The current main window is almost entirely hardcoded.  You might want to wait until after the current refactor is complete before attempting this because I am fixing that issue, but currently everything is in OBS::OBS and OBS::ResizeWindow, both of which are in OBS.cpp in the main app project


----------



## ipavlik (Aug 23, 2013)

What does it mean current refactor? What capabilities would be accessible after refactoring?
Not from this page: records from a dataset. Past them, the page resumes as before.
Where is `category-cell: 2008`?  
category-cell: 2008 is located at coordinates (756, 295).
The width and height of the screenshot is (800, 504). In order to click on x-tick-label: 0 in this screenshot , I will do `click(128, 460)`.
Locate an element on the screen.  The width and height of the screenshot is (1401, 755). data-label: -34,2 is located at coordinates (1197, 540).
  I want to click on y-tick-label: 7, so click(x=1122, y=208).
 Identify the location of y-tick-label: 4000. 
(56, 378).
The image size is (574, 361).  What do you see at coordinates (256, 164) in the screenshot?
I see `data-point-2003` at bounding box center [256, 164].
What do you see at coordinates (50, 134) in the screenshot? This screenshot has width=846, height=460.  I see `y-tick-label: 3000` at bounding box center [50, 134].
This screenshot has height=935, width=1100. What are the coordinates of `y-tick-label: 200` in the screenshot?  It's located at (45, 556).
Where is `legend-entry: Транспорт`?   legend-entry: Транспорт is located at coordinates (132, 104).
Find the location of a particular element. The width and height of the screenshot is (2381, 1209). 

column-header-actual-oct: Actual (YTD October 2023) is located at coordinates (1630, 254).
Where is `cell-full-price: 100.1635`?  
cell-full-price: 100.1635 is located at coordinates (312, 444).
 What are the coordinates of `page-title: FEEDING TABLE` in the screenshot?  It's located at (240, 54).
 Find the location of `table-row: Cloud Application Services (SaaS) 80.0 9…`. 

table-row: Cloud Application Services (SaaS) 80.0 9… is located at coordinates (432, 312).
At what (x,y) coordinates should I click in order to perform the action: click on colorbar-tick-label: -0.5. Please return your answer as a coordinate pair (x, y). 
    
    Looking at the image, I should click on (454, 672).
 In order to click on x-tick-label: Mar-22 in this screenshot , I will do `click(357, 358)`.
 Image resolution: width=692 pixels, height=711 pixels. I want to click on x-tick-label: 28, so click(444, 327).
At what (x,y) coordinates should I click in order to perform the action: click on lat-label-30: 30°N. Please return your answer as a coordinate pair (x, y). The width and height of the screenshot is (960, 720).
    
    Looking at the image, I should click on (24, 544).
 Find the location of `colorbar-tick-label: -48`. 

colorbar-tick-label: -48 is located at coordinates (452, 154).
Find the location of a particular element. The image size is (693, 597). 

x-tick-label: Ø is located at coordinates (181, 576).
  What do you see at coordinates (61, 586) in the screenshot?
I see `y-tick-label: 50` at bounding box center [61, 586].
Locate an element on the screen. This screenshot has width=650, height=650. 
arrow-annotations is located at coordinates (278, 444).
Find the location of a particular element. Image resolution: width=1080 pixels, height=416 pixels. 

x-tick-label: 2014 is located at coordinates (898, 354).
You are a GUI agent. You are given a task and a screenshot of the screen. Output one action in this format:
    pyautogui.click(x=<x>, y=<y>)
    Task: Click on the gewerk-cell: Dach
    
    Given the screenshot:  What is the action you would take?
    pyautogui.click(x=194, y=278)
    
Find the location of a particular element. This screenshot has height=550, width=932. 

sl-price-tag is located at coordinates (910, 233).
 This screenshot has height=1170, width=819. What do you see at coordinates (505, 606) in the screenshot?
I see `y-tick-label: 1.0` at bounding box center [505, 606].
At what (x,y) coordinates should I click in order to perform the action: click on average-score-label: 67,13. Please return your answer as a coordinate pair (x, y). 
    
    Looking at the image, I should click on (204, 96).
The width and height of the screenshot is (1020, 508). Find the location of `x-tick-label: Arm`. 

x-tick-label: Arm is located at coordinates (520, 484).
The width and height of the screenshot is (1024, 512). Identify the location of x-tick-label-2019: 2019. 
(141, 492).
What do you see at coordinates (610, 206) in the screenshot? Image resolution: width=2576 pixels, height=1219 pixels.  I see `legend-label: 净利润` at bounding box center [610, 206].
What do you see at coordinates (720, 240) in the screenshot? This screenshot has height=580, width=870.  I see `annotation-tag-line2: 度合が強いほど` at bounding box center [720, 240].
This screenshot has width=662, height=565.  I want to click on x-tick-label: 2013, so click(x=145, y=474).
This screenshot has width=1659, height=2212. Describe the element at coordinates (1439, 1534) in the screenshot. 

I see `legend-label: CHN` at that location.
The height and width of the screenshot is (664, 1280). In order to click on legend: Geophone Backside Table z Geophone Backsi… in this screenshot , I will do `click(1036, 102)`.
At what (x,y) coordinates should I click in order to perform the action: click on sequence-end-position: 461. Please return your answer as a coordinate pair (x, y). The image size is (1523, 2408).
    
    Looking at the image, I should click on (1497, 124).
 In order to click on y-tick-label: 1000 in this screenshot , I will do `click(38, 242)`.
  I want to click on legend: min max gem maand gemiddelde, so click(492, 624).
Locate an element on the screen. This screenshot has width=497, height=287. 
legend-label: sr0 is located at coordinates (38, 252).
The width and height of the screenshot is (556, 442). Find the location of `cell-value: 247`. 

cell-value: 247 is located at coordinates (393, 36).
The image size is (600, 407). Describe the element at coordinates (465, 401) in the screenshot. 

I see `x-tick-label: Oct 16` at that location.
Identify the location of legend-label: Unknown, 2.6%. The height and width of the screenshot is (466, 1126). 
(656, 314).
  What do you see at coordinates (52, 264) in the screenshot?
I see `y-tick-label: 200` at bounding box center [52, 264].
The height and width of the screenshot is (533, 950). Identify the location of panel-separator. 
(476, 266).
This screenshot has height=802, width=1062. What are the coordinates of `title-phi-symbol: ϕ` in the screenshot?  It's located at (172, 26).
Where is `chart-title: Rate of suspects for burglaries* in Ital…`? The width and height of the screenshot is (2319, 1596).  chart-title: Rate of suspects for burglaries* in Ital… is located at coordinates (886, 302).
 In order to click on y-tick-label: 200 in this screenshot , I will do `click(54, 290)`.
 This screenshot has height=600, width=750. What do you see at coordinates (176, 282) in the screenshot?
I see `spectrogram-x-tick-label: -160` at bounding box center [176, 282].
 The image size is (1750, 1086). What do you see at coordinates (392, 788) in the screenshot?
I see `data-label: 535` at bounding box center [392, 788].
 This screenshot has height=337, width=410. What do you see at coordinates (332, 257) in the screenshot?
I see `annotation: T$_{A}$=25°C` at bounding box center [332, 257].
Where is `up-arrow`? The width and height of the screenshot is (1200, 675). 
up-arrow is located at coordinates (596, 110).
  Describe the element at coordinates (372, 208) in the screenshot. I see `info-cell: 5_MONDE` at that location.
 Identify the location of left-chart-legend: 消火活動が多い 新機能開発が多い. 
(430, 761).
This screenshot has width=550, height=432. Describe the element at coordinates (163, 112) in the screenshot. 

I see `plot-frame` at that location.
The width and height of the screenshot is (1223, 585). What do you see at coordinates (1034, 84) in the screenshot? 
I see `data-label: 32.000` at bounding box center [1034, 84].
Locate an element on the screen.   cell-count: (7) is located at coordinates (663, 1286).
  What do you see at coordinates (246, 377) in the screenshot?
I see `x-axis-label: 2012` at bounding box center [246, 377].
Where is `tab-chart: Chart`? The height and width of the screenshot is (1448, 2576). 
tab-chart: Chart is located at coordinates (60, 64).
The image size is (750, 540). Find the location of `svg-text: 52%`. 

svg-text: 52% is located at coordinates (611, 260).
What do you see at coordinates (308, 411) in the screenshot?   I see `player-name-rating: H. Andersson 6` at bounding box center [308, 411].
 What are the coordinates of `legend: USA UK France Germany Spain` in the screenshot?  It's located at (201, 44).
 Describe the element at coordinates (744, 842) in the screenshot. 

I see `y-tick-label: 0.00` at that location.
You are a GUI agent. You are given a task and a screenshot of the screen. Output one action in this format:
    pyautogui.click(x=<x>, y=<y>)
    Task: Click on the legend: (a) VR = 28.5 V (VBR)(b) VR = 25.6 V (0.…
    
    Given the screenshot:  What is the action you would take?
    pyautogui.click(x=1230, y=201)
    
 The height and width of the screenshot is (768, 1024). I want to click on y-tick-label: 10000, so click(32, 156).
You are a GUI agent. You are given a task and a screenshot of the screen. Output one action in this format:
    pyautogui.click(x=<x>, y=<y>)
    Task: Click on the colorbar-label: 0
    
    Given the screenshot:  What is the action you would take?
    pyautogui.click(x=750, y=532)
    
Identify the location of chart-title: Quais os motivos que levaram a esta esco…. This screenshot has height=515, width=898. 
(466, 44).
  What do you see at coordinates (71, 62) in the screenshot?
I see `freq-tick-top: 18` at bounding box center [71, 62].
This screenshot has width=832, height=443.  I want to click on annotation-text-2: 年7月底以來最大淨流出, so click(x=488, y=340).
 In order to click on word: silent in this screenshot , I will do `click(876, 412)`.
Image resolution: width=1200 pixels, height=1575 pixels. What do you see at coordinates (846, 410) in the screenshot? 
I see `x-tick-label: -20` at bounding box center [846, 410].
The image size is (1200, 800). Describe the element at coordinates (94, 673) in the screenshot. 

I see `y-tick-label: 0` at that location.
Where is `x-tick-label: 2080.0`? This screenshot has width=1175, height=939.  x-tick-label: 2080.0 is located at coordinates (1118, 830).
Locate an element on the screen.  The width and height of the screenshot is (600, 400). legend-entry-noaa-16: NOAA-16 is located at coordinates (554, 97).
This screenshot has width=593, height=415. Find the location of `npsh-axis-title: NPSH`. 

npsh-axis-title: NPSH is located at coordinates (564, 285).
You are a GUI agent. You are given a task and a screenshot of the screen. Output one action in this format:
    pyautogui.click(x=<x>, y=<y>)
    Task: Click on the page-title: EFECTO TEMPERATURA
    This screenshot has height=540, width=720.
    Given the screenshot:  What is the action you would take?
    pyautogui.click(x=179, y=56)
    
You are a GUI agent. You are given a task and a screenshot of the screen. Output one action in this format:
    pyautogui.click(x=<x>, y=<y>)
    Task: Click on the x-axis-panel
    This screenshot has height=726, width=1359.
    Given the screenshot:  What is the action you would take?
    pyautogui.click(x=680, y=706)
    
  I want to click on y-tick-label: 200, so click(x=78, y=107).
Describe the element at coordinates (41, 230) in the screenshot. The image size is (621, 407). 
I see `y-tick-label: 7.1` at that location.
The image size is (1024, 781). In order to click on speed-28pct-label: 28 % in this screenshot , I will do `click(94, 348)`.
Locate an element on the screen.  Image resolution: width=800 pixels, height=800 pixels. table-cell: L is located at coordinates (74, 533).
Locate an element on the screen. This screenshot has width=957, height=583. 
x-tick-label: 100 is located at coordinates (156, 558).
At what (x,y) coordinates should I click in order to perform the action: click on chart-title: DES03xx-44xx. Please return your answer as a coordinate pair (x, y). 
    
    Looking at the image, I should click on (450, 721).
When it could be available?

Thanks.


----------



## Greendweller (Aug 23, 2013)

What does it mean current refactor? 
http://lmgtfy.com/?q=code+refactor

What capabilities would be accessible after refactoring?
see your first question and follow/read link.

When?   Time wil tell when Jim has time to adjust the main window.From what i understand all development first goes into making the program stable and available on more platforms. (that's  why the refactor is needed)

Cheers.


----------



## Jim (Aug 23, 2013)

Well I suppose it's quite a bit more than a refactor, but it mostly just is to clean up the code, make the code portable, make the code more readable, and to allow developers to add in their own features more easily.  Because there's so much code that is being reworked it will take some time still though, currently it's approximately one month away from the first prototype version of the refactored version, and it will probably need to undergo much testing/changes before an actual full release.  Capabilities will include things such as custom outputs and custom GUI, as well as other things.


----------



## petervm (Aug 27, 2013)

We're also looking forward to "Own UI" (we'd like to add a WebBrowser Control).
We'll be happy to help testing the new version!

thanks a lot for your efforts


----------



## jacky374 (Oct 31, 2013)

What capabilities would be accessible after refactoring? When it could be available?


----------



## dodgepong (Oct 31, 2013)

Details here: viewtopic.php?f=21&t=7736

And the README is informative, too.


----------